# Yamaha LS9 32 Question



## Christof (Jan 5, 2014)

Hey guys,
New to the forum and also new to digital sound boards

I run a Yamaha LS9-32 for a church and have a question about it. I have a drumset with 7 mics to it through 7 input channels. What I would litk to do is be able to control the total volume with one fader, preferably #8. I would like to run it through an omni out back through channel 8 and control it that way. How exactly do I go about doing that?

Thanks a million for any guidance,
Chris


----------



## Footer (Jan 5, 2014)

You could just skip the whole taking it out of the console and back in which will mess with your gain structure and latency and just put those channels on a DCA or sub group.


----------



## DaveySimps (Jan 5, 2014)

Footer said:


> You could just skip the whole taking it out of the console and back in which will mess with your gain structure and latency and just put those channels on a DCA or sub group.

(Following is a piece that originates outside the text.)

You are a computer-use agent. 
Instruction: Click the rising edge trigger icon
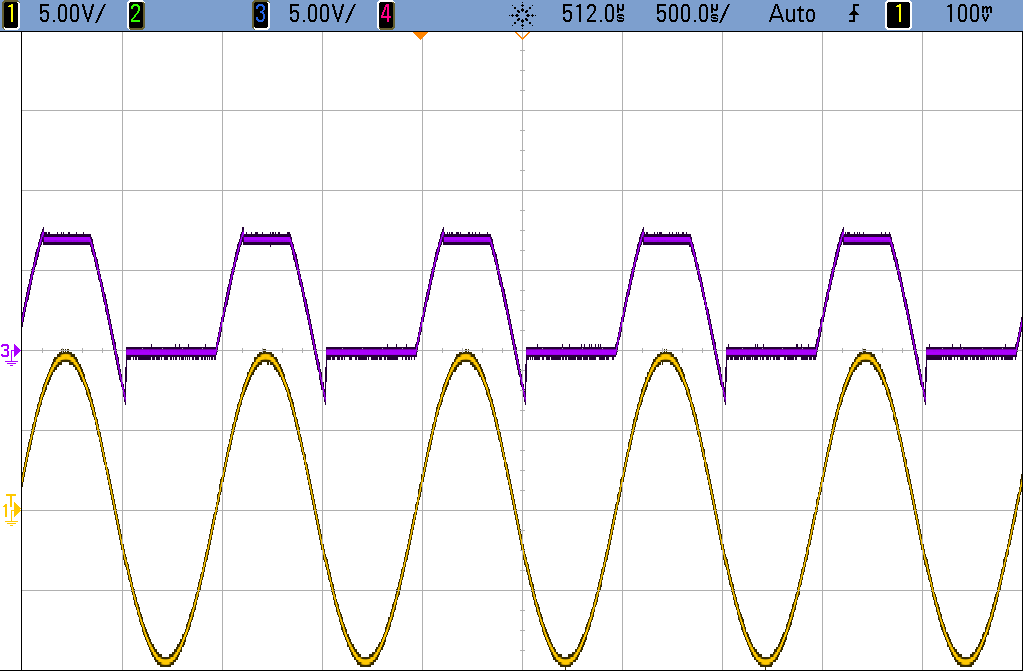coord(854,14)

The LS9 has neither DCA nor subgroups.


You could send the channels to an aux send (post fader) and NOT route them to your mains. Plug the omni out of that aux into channel 8, and route that to your main outs.

Alternatively, you could also link all of the channels together. It makes mixing individual channels more tedious, but could be an option depending on your need to adjust them often.

~Dave


----------



## themuzicman (Jan 5, 2014)

Footer said:


> You could just skip the whole taking it out of the console and back in which will mess with your gain structure and latency and just put those channels on a DCA or sub group.

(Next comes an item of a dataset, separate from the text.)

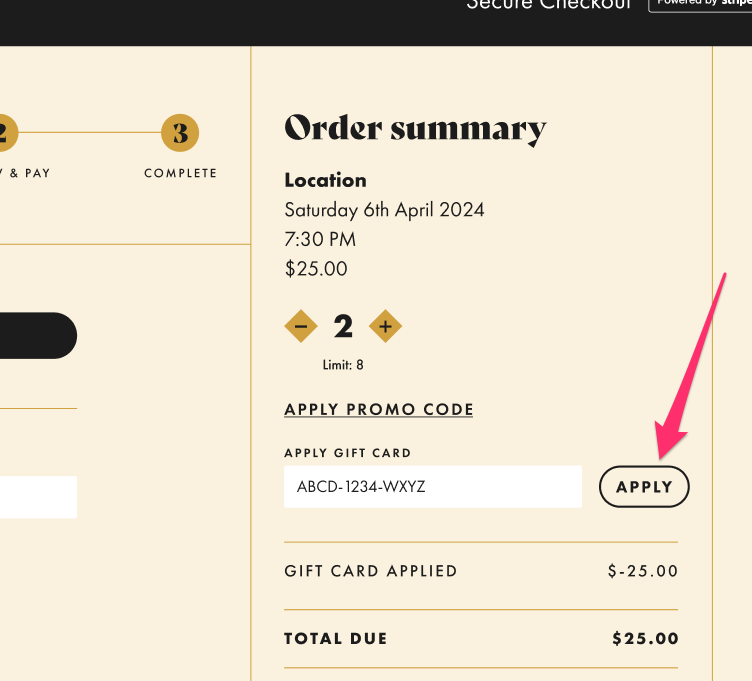Click the Order summary heading
Viewport: 752px width, 681px height.
(x=415, y=129)
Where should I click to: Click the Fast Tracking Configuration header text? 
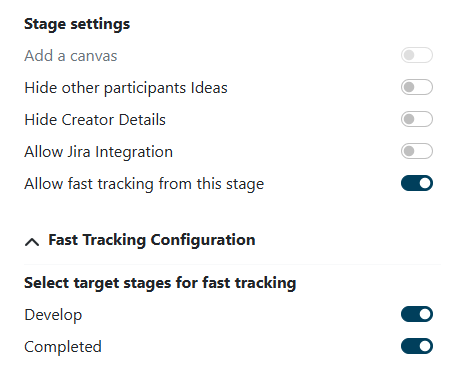coord(152,240)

The LS9 doesn't have DCA's or sub groups (in the traditional analog sense of a sub-group). The Yamaha terminology for both a sub-group and/or an auxiliary output is MIX which can be a non-outputting bus as an intermediary processing layer that then gets assigned to the Matrix or a Mix can be an auxiliary output that functions as something like a monitor send. It can also be both if you need it to be both a group and an outputting aux. 

What he could is send them all to a mix, and use a mix as a sub group. It won't be on Input 8, but it would have one physical handle that appears on its assigned mix in the MASTER layer. If he wanted to get the physical handle on the first layer with the rest of his stuff, he could actually use his original suggestion and assign them all to a random mix, assign that mix to a given omni out, and then jump that omni out into input 8, and then assign that input to the correct output channels as a loop-back. Or he could just use the CUSTOM FADER layer and assign any number of inputs, mixes, and matrices on a single combined layer.

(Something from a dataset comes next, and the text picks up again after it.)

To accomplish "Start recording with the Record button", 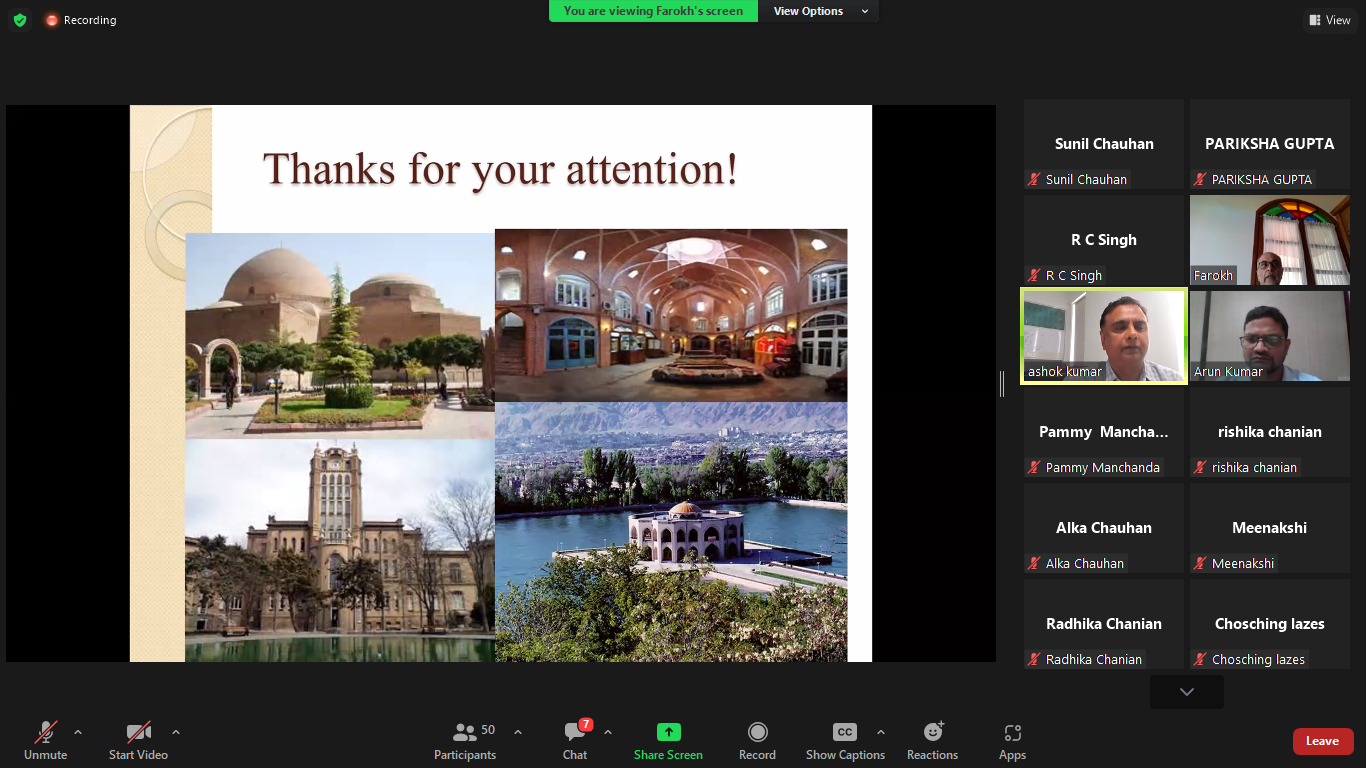I will [x=757, y=741].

Honestly, just making a drum mix is your easiest solution, assuming your mains are stem'd off of matrix outputs, that way you can assign as much, or as little, drum kit (as a whole) to your mains and then have individual drum control to the monitors assuming your monitors are each a discreet mix functioning as an aux output.


----------



## Footer (Jan 5, 2014)

DaveySimps said:


> The LS9 has neither DCA nor subgroups.



Really? Could have sworn it did, but it has been a few years since I have had the "pleasure" of working on one of those things.


----------



## AudJ (Jan 5, 2014)

themuzicman said:


> The LS9 doesn't have DCA's or sub groups (in the traditional analog sense of a sub-group). The Yamaha terminology for both a sub-group and/or an auxiliary output is MIX which can be a non-outputting bus as an intermediary processing layer that then gets assigned to the Matrix or a Mix can be an auxiliary output that functions as something like a monitor send. It can also be both if you need it to be both a group and an outputting aux.
> 
> What he could is send them all to a mix, and use a mix as a sub group. It won't be on Input 8, but it would have one physical handle that appears on its assigned mix in the MASTER layer. If he wanted to get the physical handle on the first layer with the rest of his stuff, he could actually use his original suggestion and assign them all to a random mix, assign that mix to a given omni out, and then jump that omni out into input 8, and then assign that input to the correct output channels as a loop-back. Or he could just use the CUSTOM FADER layer and assign any number of inputs, mixes, and matrices on a single combined layer.
> 
> Honestly, just making a drum mix is your easiest solution, assuming your mains are stem'd off of matrix outputs, that way you can assign as much, or as little, drum kit (as a whole) to your mains and then have individual drum control to the monitors assuming your monitors are each a discreet mix functioning as an aux output.


+1 
Try creating a custom fader level that has everything you want handy.


----------



## BobHealey (Jan 6, 2014)

Each loop in and out of a DSP adds latency to the signal. Might not be an issue for you, but D/A and A/D conversions do add up at all the little points they can occur. I'd try to avoid doing a console loop back just to not have that extra couple ms latency in there.


----------



## howlingwolf487 (Jan 6, 2014)

Christof said:


> Hey guys,
> New to the forum and also new to digital sound boards
> 
> I run a Yamaha LS9-32 for a church and have a question about it. I have a drumset with 7 mics to it through 7 input channels. What I would litk to do is be able to control the total volume with one fader, preferably #8. I would like to run it through an omni out back through channel 8 and control it that way. How exactly do I go about doing that?
> ...


Chris,

Your best bet is to link the channels together (fader level ONLY). If memory serves me right, you can adjust each one's level individually by pressing and holding the SELECT button on that channel.


----------



## lakota651 (Jan 6, 2014)

Hi Chris and everyone,

First, I want to echo Bob and Footer; don't make a analog loop back into the board. Latency, noise, un-needed gain stages; it will simple create more issues.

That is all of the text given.